Copy every one of the entries below word for word, character for character. Leave the pictures out of your copy.

[Collected data]
---------------

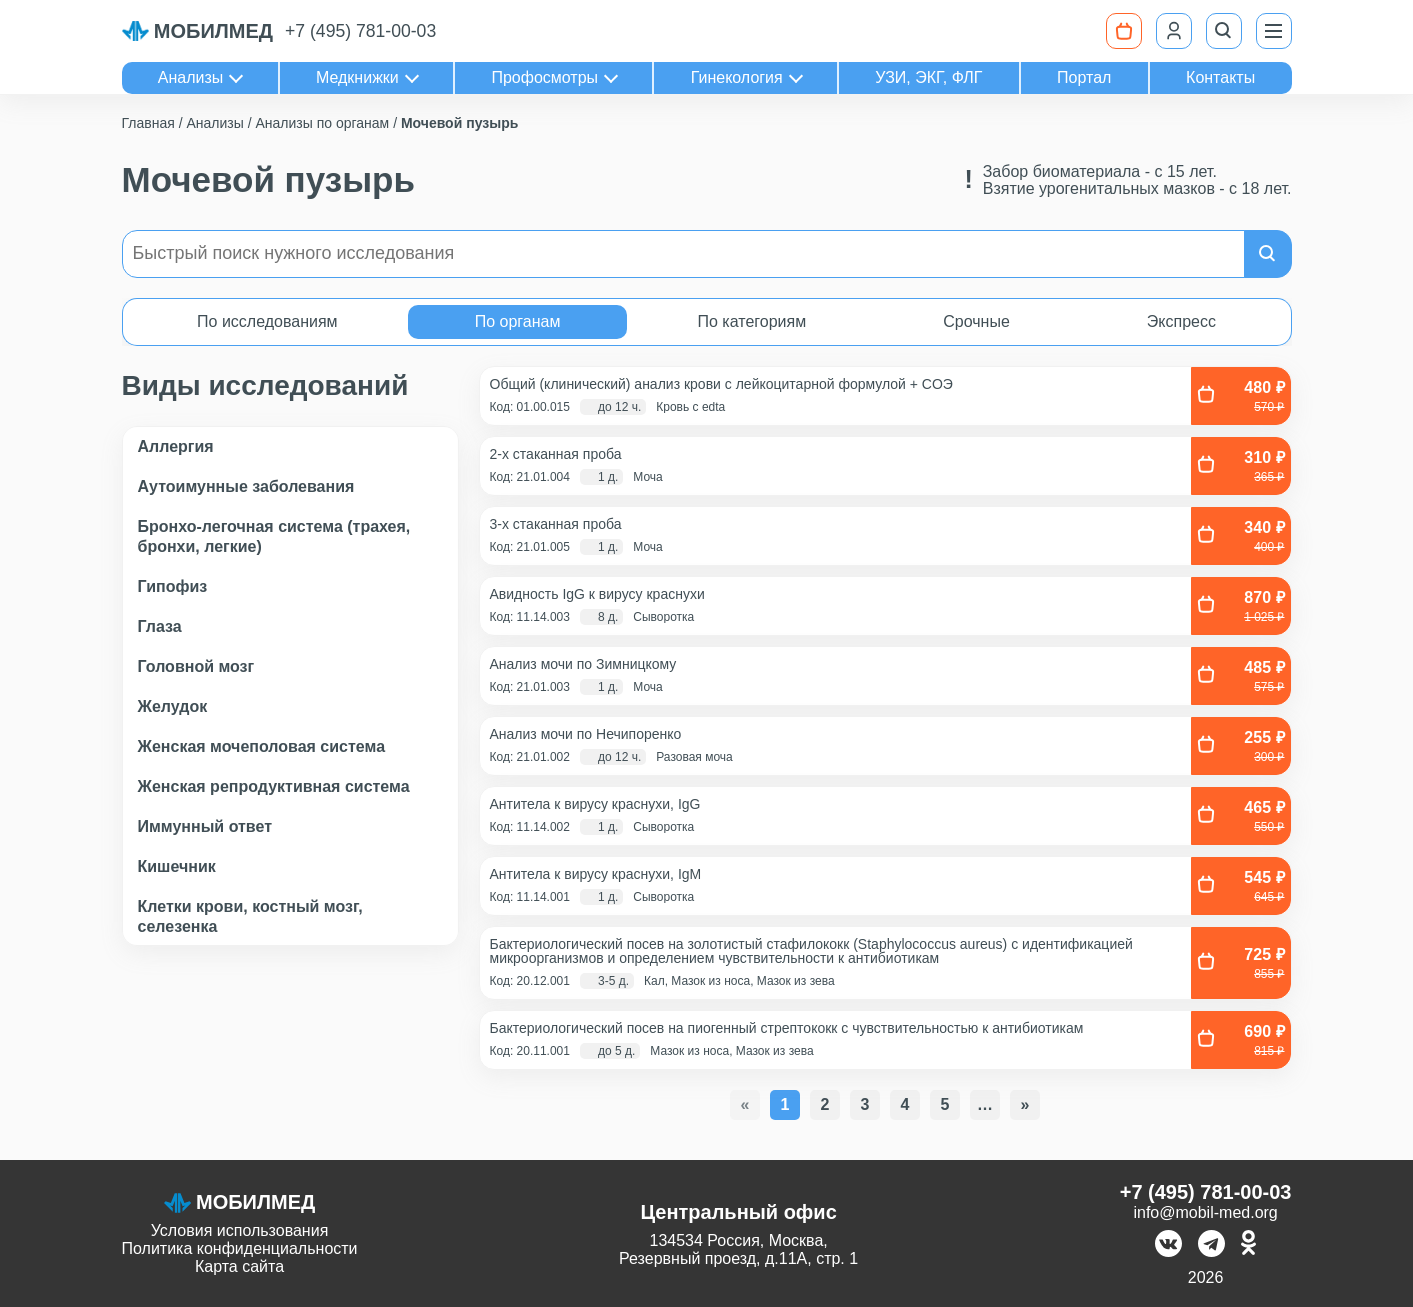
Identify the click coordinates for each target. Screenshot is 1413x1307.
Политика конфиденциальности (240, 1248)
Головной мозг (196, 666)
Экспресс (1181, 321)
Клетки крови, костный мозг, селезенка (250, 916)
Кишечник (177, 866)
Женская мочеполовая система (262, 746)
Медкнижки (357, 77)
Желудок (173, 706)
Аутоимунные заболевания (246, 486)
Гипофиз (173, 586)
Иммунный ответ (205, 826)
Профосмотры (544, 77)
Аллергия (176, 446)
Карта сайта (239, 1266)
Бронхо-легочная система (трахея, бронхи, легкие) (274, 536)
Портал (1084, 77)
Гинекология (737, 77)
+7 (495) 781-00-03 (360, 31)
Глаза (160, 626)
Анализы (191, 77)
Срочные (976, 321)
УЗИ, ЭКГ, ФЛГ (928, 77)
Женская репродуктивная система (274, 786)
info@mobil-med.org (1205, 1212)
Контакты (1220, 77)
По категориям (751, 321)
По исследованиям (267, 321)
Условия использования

---------------

■ Task answer ■
Identify the click coordinates for each target. Screenshot is 1413x1307.
Политика конфиденциальности (240, 1248)
Головной мозг (196, 666)
Экспресс (1181, 321)
Клетки крови, костный мозг, селезенка (250, 916)
Кишечник (177, 866)
Женская мочеполовая система (262, 746)
Медкнижки (357, 77)
Желудок (173, 706)
Аутоимунные заболевания (246, 486)
Гипофиз (173, 586)
Иммунный ответ (205, 826)
Профосмотры (544, 77)
Аллергия (176, 446)
Карта сайта (239, 1266)
Бронхо-легочная система (трахея, бронхи, легкие) (274, 536)
Портал (1084, 77)
Гинекология (737, 77)
+7 (495) 781-00-03 (360, 31)
Глаза (160, 626)
Анализы (191, 77)
Срочные (976, 321)
УЗИ, ЭКГ, ФЛГ (928, 77)
Женская репродуктивная система (274, 786)
info@mobil-med.org (1205, 1212)
Контакты (1220, 77)
По категориям (751, 321)
По исследованиям (267, 321)
Условия использования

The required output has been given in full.